**Exercise aim:** Which lines of the data contain the string "Open"? Copy every one of them.

**Extracted material:**
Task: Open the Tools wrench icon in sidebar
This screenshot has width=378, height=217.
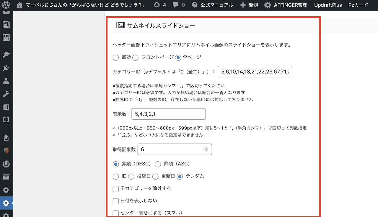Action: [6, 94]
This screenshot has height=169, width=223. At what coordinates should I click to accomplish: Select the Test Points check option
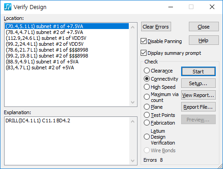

* * *

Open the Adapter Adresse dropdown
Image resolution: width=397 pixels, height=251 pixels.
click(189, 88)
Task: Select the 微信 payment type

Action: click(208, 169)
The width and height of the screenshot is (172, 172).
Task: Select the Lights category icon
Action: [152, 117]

...

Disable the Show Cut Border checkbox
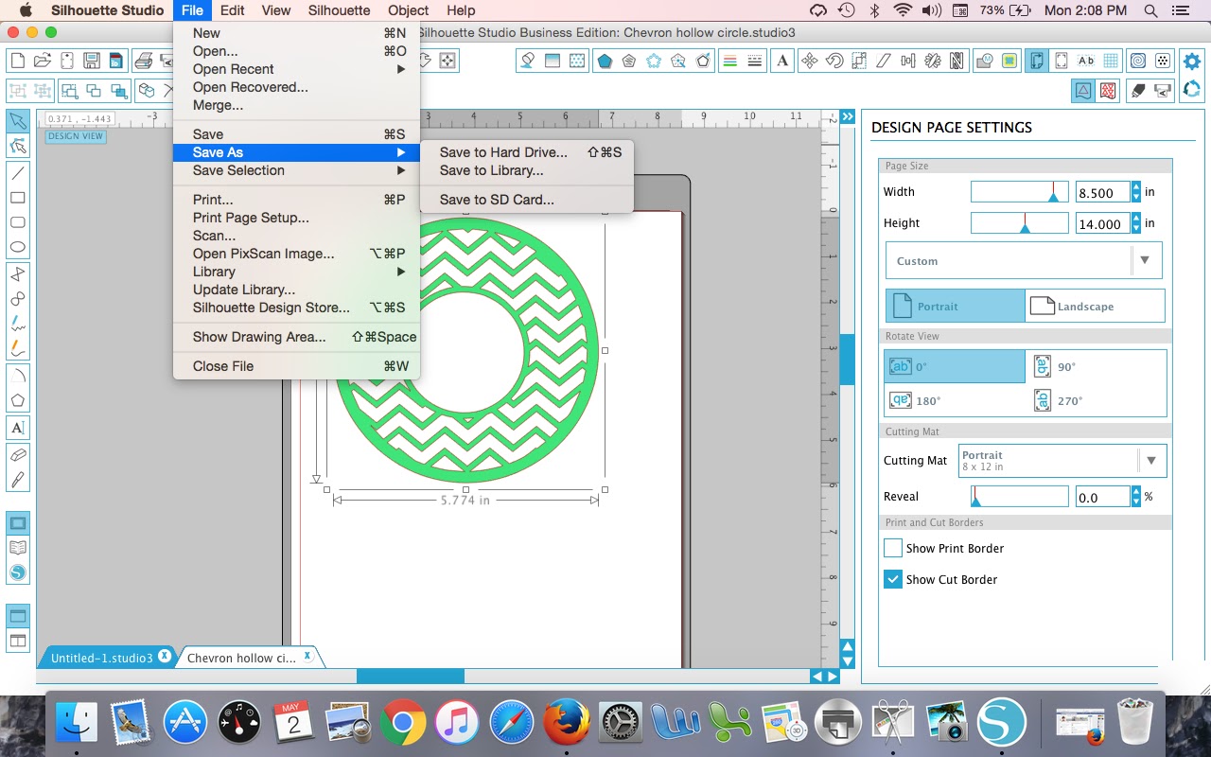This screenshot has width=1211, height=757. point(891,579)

**Answer to this problem:**
Task: Open the Tools wrench icon in sidebar
Open the Adapter Adresse dropdown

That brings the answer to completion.